--- Goal of the exercise ---
Extract the line that contains "Task: Click checkmark" and every line after it through the end of the records below, exactly as written, leaving out any pictures.

--- Records supplied ---
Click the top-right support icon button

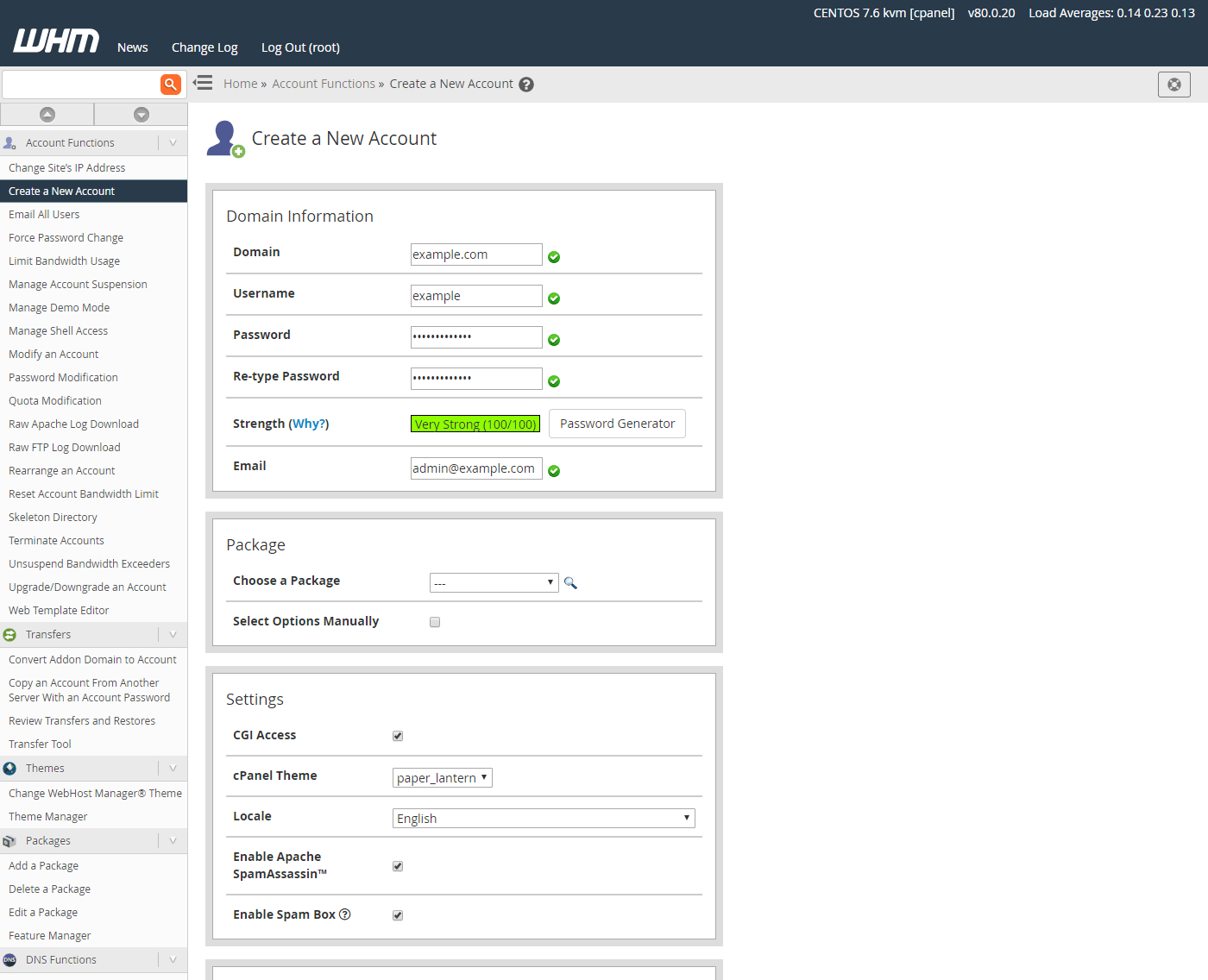tap(1173, 85)
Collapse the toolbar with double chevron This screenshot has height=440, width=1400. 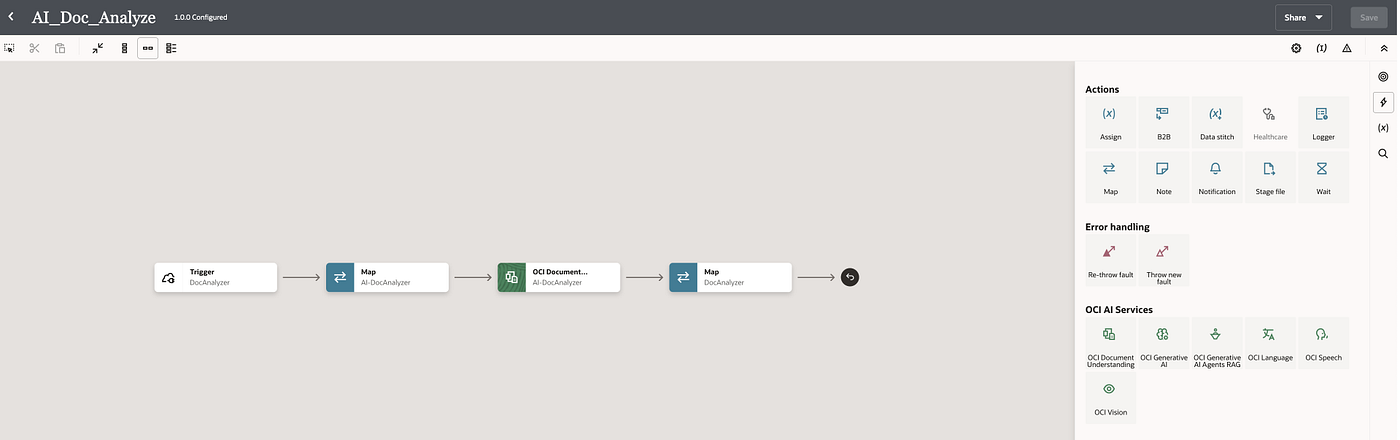(x=1384, y=48)
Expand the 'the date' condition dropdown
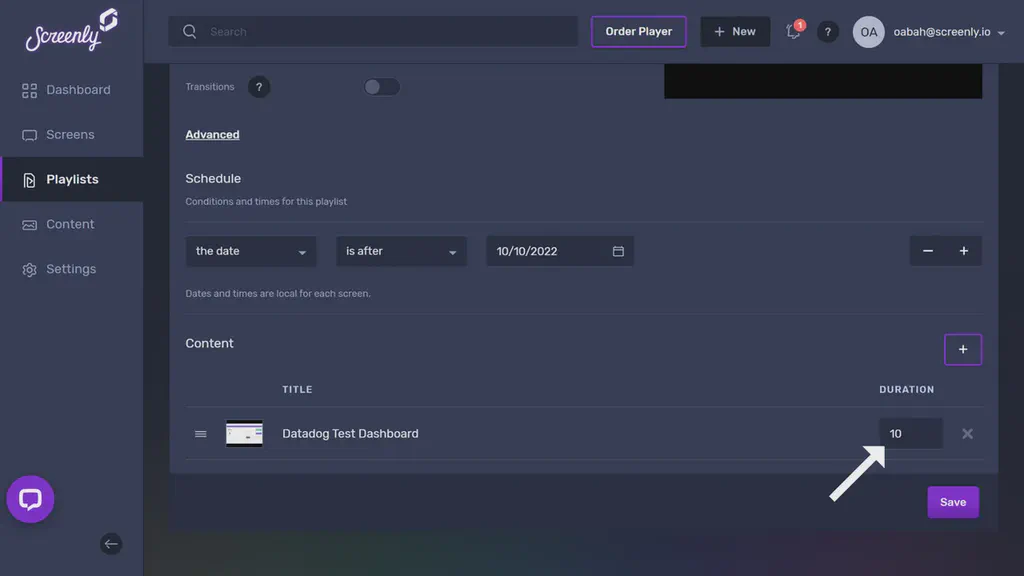This screenshot has width=1024, height=576. point(250,251)
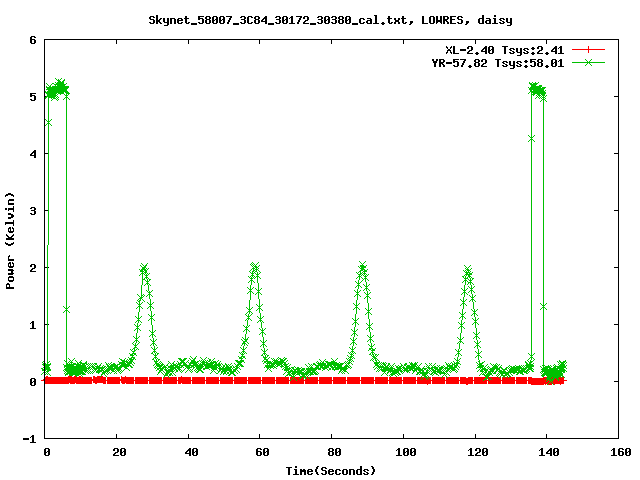Click the green peak top near 27 seconds

click(144, 268)
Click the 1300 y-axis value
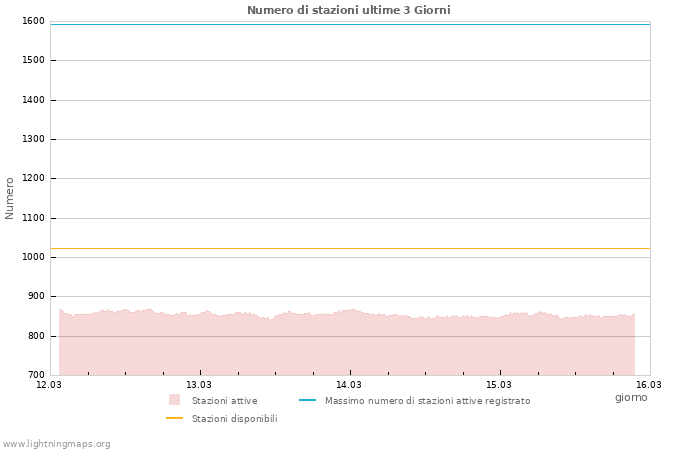This screenshot has height=450, width=700. click(x=33, y=139)
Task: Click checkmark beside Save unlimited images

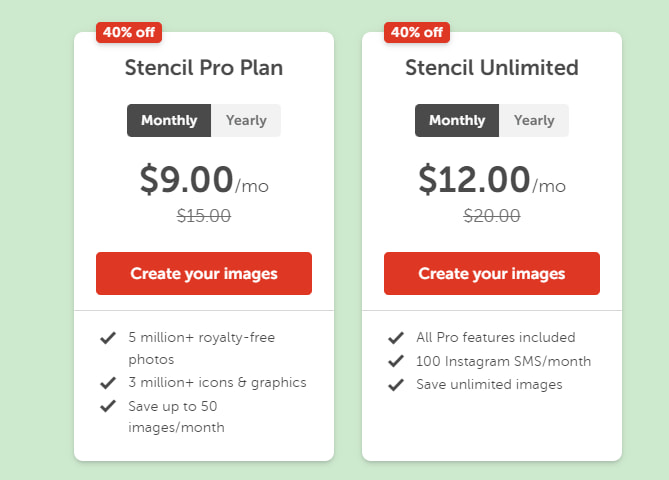Action: click(396, 384)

--- Answer space ---
Task: Click checkmark beside Save unlimited images

Action: click(396, 384)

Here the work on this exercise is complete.